**Saved entries:**
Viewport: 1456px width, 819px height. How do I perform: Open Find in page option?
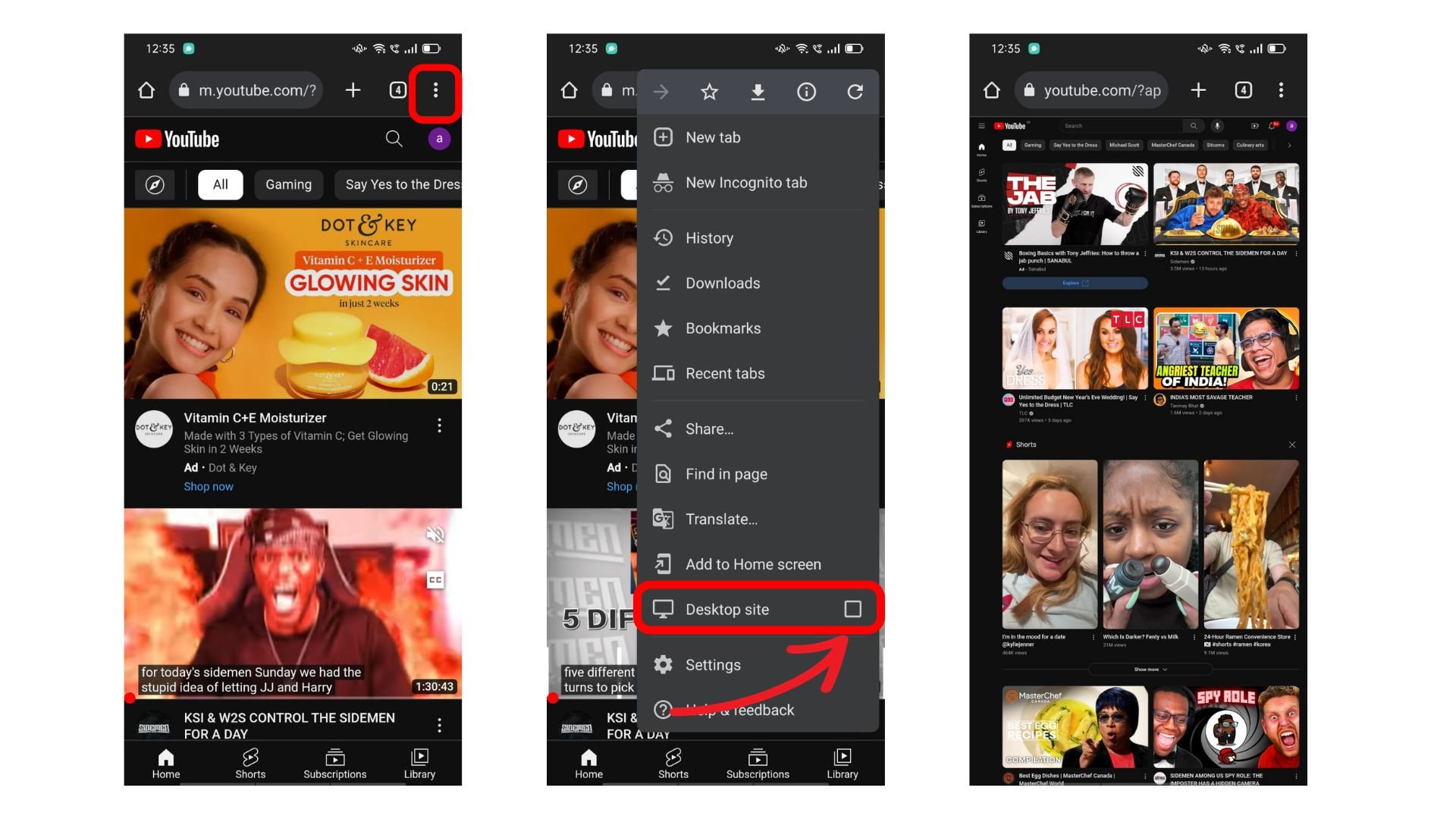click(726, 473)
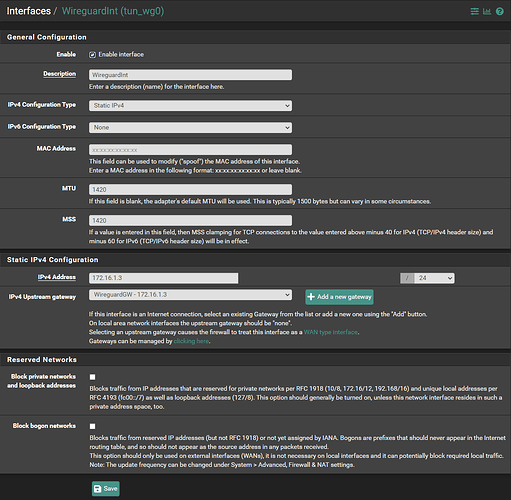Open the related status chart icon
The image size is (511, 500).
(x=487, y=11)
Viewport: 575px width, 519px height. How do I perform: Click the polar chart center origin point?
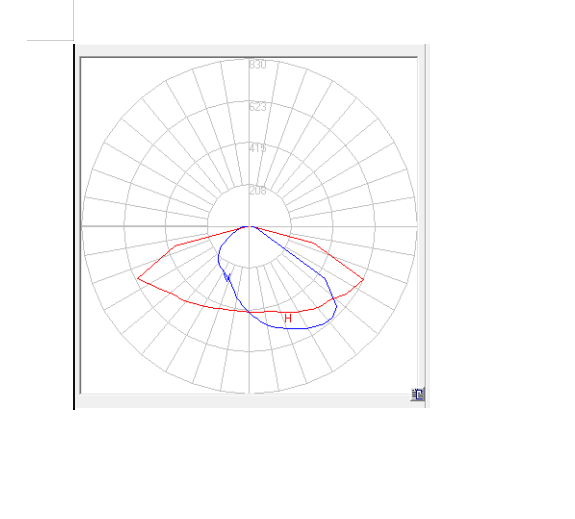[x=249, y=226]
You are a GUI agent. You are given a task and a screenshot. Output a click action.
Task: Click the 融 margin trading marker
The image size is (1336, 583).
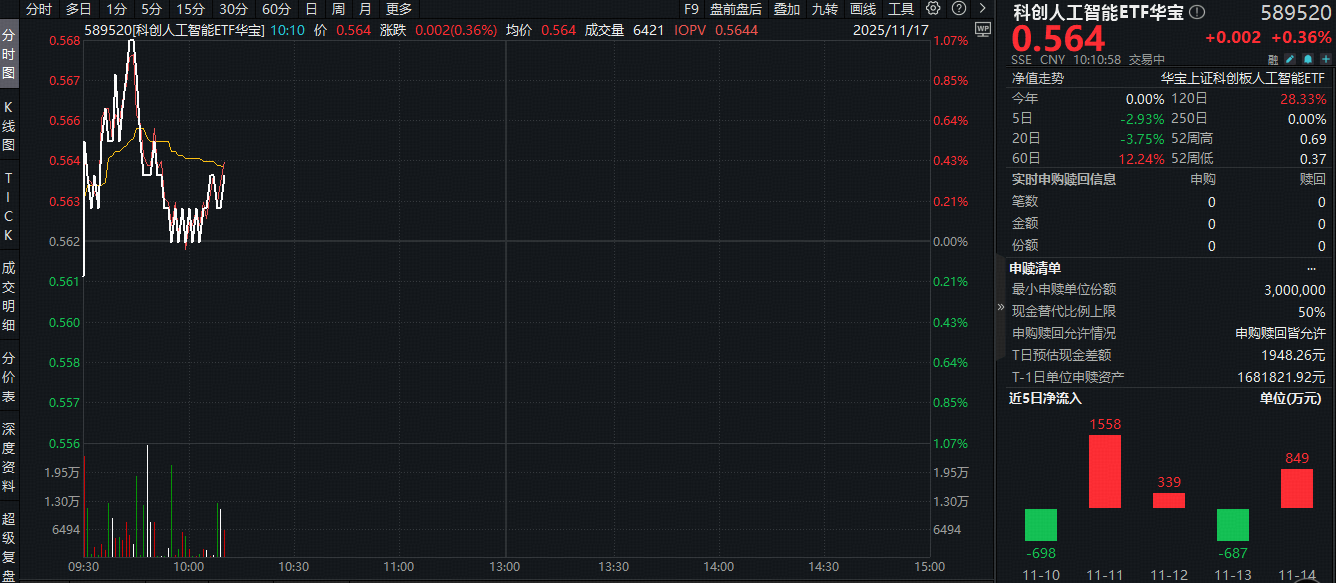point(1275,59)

**To do:** Copy exactly, and copy nothing else: the lines from the one containing "You are a GUI" through the end of the data, both ends included, with pictures left out.

**Response:**
You are a GUI agent. You are given a task and a screenshot. Output a click action.
Task: Click the 融 margin trading marker
The image size is (1336, 583).
point(1275,59)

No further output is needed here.